Clarity in Data Warehousing: emerging technology

Showing posts with label emerging technology. Show all posts

November 20, 2011

Rapidly Emerging Technology Series: Cloud Databases

The Rapidly Emerging Technology Series highlights current technologies that are relevant to data warehouse professionals. This posting discusses cloud databases.

A growing trend in database systems is storing data in the cloud. The cloud metaphor is taken from the flowchart symbol of a cloud that represents data movement over the Internet (hence not visible to the flowchart….in the cloud). Companies including Microsoft, Oracle, IBM and Amazon offer cloud storage services on vast server and storage complexes.

Advantages of storing data with a cloud service is that they will perform all administrative services, replicate data on various severs for instantly available backups, and automatically scale growing databases and applications. These services could result in considerable cost savings for some organizations. Database development can be done without a large commitment to hardware purchases and administrative staff, and purchase and hiring decisions can be postponed for later assessment.

For example, Microsoft offers a product called SQL Azure which is a cloud-based SQL Server service. SQL Azure makes it possible to store and access SQL Server data on cloud-based servers as well as integrate cloud and local data in a hybrid database. SQL Azure databases can contain SQL Server tables, indexes, stored procedures, and other common database objects.

Cloud servers can be public or private. A public cloud is a service purchased from a cloud services vendor. A private cloud is set up by an organization with its own servers and storage. A public cloud has the advantage of very sophisticated administrative and scaling capabilities that would be very complicated and expensive for smaller organizations to set up themselves. A private cloud may be used when regulatory requirements are needed above and beyond the security provided by public clouds.

A cloud hybrid database is one where data is stored on both cloud and local servers. This may be done for a number of reasons including replication of critical data on separate servers, separating processing of various data sources, providing separate access to various data marts, and other data distribution and access requirements.

Rapidly Emerging Technology Series: Self-Service BI

The Rapidly Emerging Technology Series highlights current technologies that are relevant to data warehouse professionals. This posting discusses self-service BI.

A very rapidly evolving area of information access is called Self-service Business Intelligence or Self-service BI. Business users want more flexible access to information than standard reports can provide and not have to rely on analysts who can write code.

For many years, companies like Cognos and MicroStrategies have provided BI tools that work on top of relational databases. Typically, the database team would set up a star schema data mart, and BI developers would create a browser-based front end would allow easy grouping and aggregation (slice-and-dice) access to the data with sums and counts. BI products also provide tools to build dashboards that give very current views of data—typically in an operational data store (ODS). Dashboards can also include data visualization in the form of graphs and gauges.

However, these tools are evolving to include much more sophisticated access for users. Unlike older BI tools that sat on top of a pre-defined data mart, newer self-service BI products provide access to multiple data sources including enterprise databases as well as publicly accessible databases and subscription databases on the web. The BI tool allows for integration of these diverse data sources at the user level for complex reports and graphs.
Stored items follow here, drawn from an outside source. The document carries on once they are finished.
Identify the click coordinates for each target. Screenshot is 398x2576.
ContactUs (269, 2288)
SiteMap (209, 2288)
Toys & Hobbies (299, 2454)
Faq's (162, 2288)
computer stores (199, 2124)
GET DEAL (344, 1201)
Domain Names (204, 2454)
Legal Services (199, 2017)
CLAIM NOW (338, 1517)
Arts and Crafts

Most analyses involve more than single queries. There is usually a discovery process which leads to more questions and subsequently more analyses. Newer BI products support this discovery process. Self-service BI allows an analysis to be built upon by easily changing variables, adding data sources, re-use of results, and so on.

Newer BI tools are being developed that also allow mobile access from a variety of devices. Users will increasingly need to access and visualize data from their smart phones and tablets.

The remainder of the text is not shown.